(Click-target data)
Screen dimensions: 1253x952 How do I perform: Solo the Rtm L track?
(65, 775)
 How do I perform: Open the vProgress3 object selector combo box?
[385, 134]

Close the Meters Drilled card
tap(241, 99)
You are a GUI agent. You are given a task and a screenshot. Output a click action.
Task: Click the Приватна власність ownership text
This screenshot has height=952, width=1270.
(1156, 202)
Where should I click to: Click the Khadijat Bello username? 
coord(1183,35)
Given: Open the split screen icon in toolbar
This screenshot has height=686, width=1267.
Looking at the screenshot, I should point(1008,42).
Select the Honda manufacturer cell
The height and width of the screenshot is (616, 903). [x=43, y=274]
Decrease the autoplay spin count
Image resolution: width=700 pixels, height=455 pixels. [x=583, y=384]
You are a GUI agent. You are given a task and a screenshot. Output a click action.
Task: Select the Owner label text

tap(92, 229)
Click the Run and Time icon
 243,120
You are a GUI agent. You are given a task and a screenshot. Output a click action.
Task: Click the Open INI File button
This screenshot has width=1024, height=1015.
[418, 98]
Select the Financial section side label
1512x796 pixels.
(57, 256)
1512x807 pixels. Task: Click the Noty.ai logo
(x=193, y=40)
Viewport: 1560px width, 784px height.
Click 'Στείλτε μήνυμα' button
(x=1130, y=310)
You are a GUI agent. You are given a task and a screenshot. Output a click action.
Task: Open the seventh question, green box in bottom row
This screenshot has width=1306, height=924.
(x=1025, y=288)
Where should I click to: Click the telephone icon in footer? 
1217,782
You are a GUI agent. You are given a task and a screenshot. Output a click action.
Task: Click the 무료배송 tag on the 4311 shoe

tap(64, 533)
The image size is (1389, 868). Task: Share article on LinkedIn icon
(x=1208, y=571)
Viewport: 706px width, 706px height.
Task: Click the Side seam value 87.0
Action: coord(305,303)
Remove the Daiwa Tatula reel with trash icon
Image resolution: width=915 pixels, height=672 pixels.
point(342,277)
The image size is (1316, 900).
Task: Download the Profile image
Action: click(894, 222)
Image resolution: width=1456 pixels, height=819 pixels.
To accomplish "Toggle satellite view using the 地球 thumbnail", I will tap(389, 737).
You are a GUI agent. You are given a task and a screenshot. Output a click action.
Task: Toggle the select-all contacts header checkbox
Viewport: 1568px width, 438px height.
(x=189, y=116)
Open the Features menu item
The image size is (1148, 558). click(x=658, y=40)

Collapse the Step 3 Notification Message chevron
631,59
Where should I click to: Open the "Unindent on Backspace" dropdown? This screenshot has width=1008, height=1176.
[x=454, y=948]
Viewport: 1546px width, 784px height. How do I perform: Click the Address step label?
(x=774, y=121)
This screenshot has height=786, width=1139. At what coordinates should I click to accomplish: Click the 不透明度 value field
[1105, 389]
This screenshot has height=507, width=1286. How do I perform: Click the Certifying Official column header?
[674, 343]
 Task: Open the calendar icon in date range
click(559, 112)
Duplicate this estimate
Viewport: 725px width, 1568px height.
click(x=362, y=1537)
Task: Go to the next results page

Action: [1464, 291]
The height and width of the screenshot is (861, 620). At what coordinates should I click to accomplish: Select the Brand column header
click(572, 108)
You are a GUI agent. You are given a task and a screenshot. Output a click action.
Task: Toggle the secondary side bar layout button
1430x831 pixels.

GOAL: Copy all of the records above verbatim, line by line.

TASK ANSWER:
Screen dimensions: 1253x952 How do I perform: Solo the Rtm L track?
(65, 775)
 How do I perform: Open the vProgress3 object selector combo box?
[385, 134]

Close the Meters Drilled card
tap(241, 99)
You are a GUI agent. You are given a task and a screenshot. Output a click action.
Task: Click the Приватна власність ownership text
This screenshot has height=952, width=1270.
(1156, 202)
Where should I click to: Click the Khadijat Bello username? 
coord(1183,35)
Given: Open the split screen icon in toolbar
This screenshot has height=686, width=1267.
Looking at the screenshot, I should point(1008,42).
Select the Honda manufacturer cell
The height and width of the screenshot is (616, 903). [x=43, y=274]
Decrease the autoplay spin count
Image resolution: width=700 pixels, height=455 pixels. [x=583, y=384]
You are a GUI agent. You are given a task and a screenshot. Output a click action.
Task: Select the Owner label text

tap(92, 229)
Click the Run and Time icon
 243,120
You are a GUI agent. You are given a task and a screenshot. Output a click action.
Task: Click the Open INI File button
This screenshot has width=1024, height=1015.
[418, 98]
Select the Financial section side label
1512x796 pixels.
(57, 256)
1512x807 pixels. Task: Click the Noty.ai logo
(x=193, y=40)
Viewport: 1560px width, 784px height.
Click 'Στείλτε μήνυμα' button
(x=1130, y=310)
You are a GUI agent. You are given a task and a screenshot. Output a click action.
Task: Open the seventh question, green box in bottom row
This screenshot has width=1306, height=924.
(x=1025, y=288)
Where should I click to: Click the telephone icon in footer? 
1217,782
You are a GUI agent. You are given a task and a screenshot. Output a click action.
Task: Click the 무료배송 tag on the 4311 shoe

tap(64, 533)
The image size is (1389, 868). Task: Share article on LinkedIn icon
(x=1208, y=571)
Viewport: 706px width, 706px height.
Task: Click the Side seam value 87.0
Action: coord(305,303)
Remove the Daiwa Tatula reel with trash icon
Image resolution: width=915 pixels, height=672 pixels.
point(342,277)
The image size is (1316, 900).
Task: Download the Profile image
Action: click(894, 222)
Image resolution: width=1456 pixels, height=819 pixels.
To accomplish "Toggle satellite view using the 地球 thumbnail", I will tap(389, 737).
You are a GUI agent. You are given a task and a screenshot. Output a click action.
Task: Toggle the select-all contacts header checkbox
Viewport: 1568px width, 438px height.
(x=189, y=116)
Open the Features menu item
The image size is (1148, 558). click(x=658, y=40)

Collapse the Step 3 Notification Message chevron
631,59
Where should I click to: Open the "Unindent on Backspace" dropdown? This screenshot has width=1008, height=1176.
[x=454, y=948]
Viewport: 1546px width, 784px height. How do I perform: Click the Address step label?
(x=774, y=121)
This screenshot has height=786, width=1139. At what coordinates should I click to accomplish: Click the 不透明度 value field
[1105, 389]
This screenshot has height=507, width=1286. How do I perform: Click the Certifying Official column header?
[674, 343]
 Task: Open the calendar icon in date range
click(559, 112)
Duplicate this estimate
Viewport: 725px width, 1568px height.
click(x=362, y=1537)
Task: Go to the next results page

Action: [1464, 291]
The height and width of the screenshot is (861, 620). At what coordinates should I click to accomplish: Select the Brand column header
click(572, 108)
You are a GUI agent. You are given a task and a screenshot. Output a click action.
Task: Toggle the secondary side bar layout button
1430x831 pixels.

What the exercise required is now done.